Anyone who drives Southwest 185th Avenue at Baseline Road already knows the drill: the gates drop, the MAX rolls through, and traffic stacks up in every direction. The at-grade MAX crossing cuts straight across one of the region’s fastest-growing neighborhoods, and city officials say it now handles roughly 30,000 vehicles a day, while trains can lock the crossing dozens of times during peak hours. Hillsboro is trying to juggle a long-term plan for a grade-separated MAX overcrossing with a near-term “Smart 185” signal upgrade, and the sticking point is money.
How bad is the bottleneck?
According to a memo prepared for the city’s Transportation Committee, the corridor carries about 30,000 vehicles each day, and train frequencies have increased since 2024 service changes, which has meant more gate closures and more signal pre-emption. Staff say that combination is producing long, sustained queues that slow buses and delay people walking and biking. As detailed in the Transportation Committee agenda, the at-grade crossing was originally designed for far lower train and vehicle volumes than it is seeing now.
AI signals as a stopgap
To buy some time, city engineers are pitching Smart 185, an AI-driven traffic signal and rail coordination system that would rely on radars, cameras and detectors to time nearby signals around approaching MAX trains and give buses priority through the intersection. The City of Hillsboro describes the upgrade as a way to “extend the useful life” of the existing at-grade crossing until a permanent overcrossing can be funded and built. Earlier coverage has outlined the project scope and the community outreach behind Smart 185 that helped shape the concept.
Funding fight
Even with broad local support, staff records show both the permanent overcrossing proposal and earlier Smart 185 grant applications came up short in previous rounds of Metro regional funding. Project exhibits put Smart 185’s estimated cost at about $1,899,919, and while partners have secured federal ATTAIN dollars and ODOT grants, that package still leaves a multi-million-dollar hole. As documented in the Transportation Committee memo, those prior Metro applications did not make the cut, and staff are now working to pull together remaining local matches and letters of support.

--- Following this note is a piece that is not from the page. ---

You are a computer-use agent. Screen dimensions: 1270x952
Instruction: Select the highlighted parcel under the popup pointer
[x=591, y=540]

What’s next for the crossing
City staff told KATU they plan to take another run at Metro funding while also chasing other federal and local contributions. Gregg Snyder, Hillsboro’s transportation systems planner, underscored how close the city is on Smart 185’s finances, telling KATU, “We only need $1.4 million,” since much of the technical work is already funded. Officials say closing that final gap would clear the way for Smart 185 to move into procurement and construction, even as partners keep pushing for a longer-term grade separation.

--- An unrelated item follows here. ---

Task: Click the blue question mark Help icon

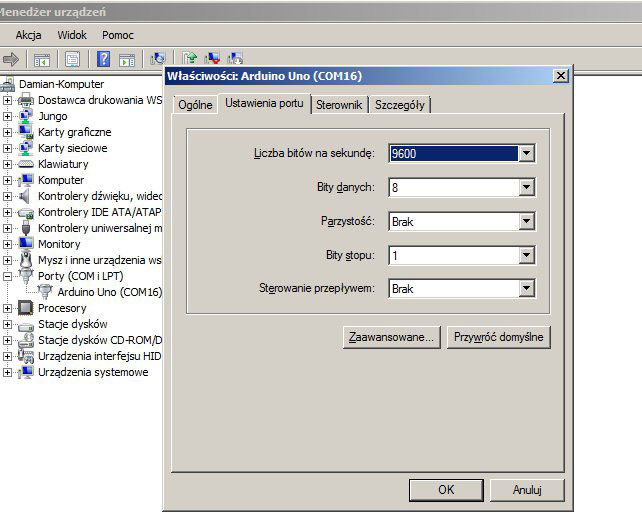Action: tap(103, 60)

Longer-term fix still a bridge
City materials are clear that the permanent solution is a grade-separated MAX overcrossing, a much bigger and more complex project that will require significantly more money and tight interagency coordination. Hillsboro has targeted regional and federal funding programs in the 2028-2030 cycle and is continuing to build local matches and letters of support while Smart 185 chases the last dollars needed to trim today’s delays. City of Hillsboro outlines the timeline and explains how the two approaches, technology now and structure later, are meant to work together.